18,000 missed by a hair
NEW YORK — A strong jobs report pushed U.S. and European stocks higher Friday, leaving the Dow Jones industrial average just short of the 18,000 mark.
The Dow Jones industrial average rose 58.69 points, or 0.3 percent, to 17,958.79. The Standard & Poor’s 500 index rose 3.45 points, or 0.2 percent, to 2,075.37. The Nasdaq composite rose 11.32 points, or 0.2 percent, to 4,780.76.
The main focus in the markets was the monthly hiring numbers. The Labor Department said U.S. employers added 321,000 jobs last month, the biggest burst of hiring in nearly three years, while the unemployment rate remained steady at 5.8 percent.
Despite the good news, stock gains were restrained. Investors now expect the robust jobs growth — and other signs the economy is accelerating — could lead the Federal Reserve to raise interest rates sooner than anticipated.
Banks, whose profit margins increase when interest rates rise, were among Friday’s biggest gainers. Safety-focused utility stocks, which tend to perform poorly in an improving economy, were among the biggest decliners, along with energy companies, which were hurt once again as oil prices retreated.
With Friday’s modest increases, the S&P 500 index closed out a seventh-straight week of gains. The stretch was its best winning streak in a year and in stark contrast to the near-correction in the market only 1½ months ago.
November’s jobs report, as well as other positive economic data, could raise expectations among investors that the Federal Reserve will soon start raising interest rates. Last month marks the 10th-straight month of job gains above 200,000, and would put 2014 on track to be the best year for hiring since 1999.
The yield on the benchmark 10-year U.S. Treasury note climbed to 2.31 percent from 2.24 percent the day before as investors sold bonds in anticipation of higher rates.
Not all stocks would be losers in a higher interest-rate environment. Bank stocks rose Friday, with JPMorgan Chase, Citigroup, Bank of America and Wells Fargo up 1 percent to 2.5 percent. Higher interest rates would allow banks to charge more for loans and would increase profits.
Still, the gains weren’t enough to push the Dow to another round-number landmark.
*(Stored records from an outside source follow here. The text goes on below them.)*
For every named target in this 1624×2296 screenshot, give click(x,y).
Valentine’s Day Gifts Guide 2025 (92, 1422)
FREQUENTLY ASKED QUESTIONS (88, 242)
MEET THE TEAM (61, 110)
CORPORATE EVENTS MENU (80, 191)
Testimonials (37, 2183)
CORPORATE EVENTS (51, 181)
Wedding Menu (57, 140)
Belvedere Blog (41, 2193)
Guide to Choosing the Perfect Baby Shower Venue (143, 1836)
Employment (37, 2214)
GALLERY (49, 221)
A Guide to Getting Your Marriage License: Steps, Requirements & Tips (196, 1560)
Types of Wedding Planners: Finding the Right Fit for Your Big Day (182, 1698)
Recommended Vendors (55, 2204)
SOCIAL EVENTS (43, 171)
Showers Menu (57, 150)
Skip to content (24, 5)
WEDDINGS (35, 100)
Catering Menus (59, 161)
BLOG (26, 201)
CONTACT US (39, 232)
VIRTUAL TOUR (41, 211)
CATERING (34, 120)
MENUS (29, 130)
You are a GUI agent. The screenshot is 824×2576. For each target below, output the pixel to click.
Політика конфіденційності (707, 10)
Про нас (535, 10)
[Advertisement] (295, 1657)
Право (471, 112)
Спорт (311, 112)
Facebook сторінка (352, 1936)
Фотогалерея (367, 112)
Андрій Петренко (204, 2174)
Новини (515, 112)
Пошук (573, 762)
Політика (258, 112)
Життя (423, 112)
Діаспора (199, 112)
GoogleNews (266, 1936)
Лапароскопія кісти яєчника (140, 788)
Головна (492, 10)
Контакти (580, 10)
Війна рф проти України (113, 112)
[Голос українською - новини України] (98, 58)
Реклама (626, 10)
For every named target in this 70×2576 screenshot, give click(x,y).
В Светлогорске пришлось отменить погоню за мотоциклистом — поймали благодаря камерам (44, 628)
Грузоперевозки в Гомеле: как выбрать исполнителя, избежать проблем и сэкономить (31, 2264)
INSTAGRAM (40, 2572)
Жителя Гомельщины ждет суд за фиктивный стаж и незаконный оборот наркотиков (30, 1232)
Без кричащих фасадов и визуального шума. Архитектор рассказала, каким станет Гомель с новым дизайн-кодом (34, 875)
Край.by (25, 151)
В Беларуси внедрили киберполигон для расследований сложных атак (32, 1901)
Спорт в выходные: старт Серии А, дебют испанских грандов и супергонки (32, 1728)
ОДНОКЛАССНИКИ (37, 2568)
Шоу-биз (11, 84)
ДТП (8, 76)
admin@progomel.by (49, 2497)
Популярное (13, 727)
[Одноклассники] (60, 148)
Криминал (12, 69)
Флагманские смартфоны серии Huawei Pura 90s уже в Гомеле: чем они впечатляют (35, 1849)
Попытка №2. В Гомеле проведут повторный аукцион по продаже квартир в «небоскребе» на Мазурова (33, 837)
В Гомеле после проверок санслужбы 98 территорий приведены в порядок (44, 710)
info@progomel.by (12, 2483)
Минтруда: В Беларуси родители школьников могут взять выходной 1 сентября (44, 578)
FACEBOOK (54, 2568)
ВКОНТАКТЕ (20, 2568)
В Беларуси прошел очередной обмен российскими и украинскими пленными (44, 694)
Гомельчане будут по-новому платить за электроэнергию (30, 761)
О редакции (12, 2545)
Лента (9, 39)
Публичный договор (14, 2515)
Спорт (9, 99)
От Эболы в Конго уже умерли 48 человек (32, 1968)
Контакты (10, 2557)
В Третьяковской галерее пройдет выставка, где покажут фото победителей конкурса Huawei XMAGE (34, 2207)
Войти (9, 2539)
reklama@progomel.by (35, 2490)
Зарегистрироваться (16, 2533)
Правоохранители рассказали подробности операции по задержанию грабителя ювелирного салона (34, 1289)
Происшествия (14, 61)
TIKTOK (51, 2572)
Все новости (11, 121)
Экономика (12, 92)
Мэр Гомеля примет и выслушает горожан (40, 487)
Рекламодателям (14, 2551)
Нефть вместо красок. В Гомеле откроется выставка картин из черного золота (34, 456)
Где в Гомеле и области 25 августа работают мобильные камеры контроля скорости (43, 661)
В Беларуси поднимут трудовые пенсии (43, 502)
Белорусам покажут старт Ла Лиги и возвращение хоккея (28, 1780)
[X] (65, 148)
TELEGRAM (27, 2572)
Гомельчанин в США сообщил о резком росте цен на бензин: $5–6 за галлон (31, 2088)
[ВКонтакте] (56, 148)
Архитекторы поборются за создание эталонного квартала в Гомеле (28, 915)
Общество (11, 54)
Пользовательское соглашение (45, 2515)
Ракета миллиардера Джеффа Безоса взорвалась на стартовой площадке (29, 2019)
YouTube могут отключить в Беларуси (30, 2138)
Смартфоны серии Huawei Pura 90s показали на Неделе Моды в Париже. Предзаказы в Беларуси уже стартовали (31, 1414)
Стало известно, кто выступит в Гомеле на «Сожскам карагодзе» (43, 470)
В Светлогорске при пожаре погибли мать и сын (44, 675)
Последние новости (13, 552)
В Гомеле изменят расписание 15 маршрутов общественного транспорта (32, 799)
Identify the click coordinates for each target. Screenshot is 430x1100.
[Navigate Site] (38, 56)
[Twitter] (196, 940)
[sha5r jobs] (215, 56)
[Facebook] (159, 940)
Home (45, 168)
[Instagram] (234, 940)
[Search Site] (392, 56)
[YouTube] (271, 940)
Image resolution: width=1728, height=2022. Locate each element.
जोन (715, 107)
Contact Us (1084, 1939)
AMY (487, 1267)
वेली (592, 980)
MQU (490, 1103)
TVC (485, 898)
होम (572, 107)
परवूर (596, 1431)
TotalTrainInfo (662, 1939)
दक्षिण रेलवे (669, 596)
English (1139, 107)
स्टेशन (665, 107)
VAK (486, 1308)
Just five months after cresting the 17,000-point level for the first time, the Dow is on the verge of 18,000. The blue chips came within nine points of that figure Friday, before pulling back.
Benchmark U.S. crude fell 97 cents to close at $65.84 a barrel in New York.
Energy stocks followed oil prices lower. Chevron fell $1.41, or 1.3 percent, to $110.87. Marathon Petroleum lost $4.52, or 4.7 percent, to $92.15, and Phillips 66 fell $1.95, or 2.6 percent, to $73.02.
Along with the improving economy, the drop in oil prices has been encouraging to investors. Lower oil prices, and in turn lower gas prices, are effectively a tax cut on the average U.S. consumer, and it could translate into higher consumer spending down the road.
The dollar rose against other currencies as traders anticipated more robust growth in the U.S. and higher interest rates.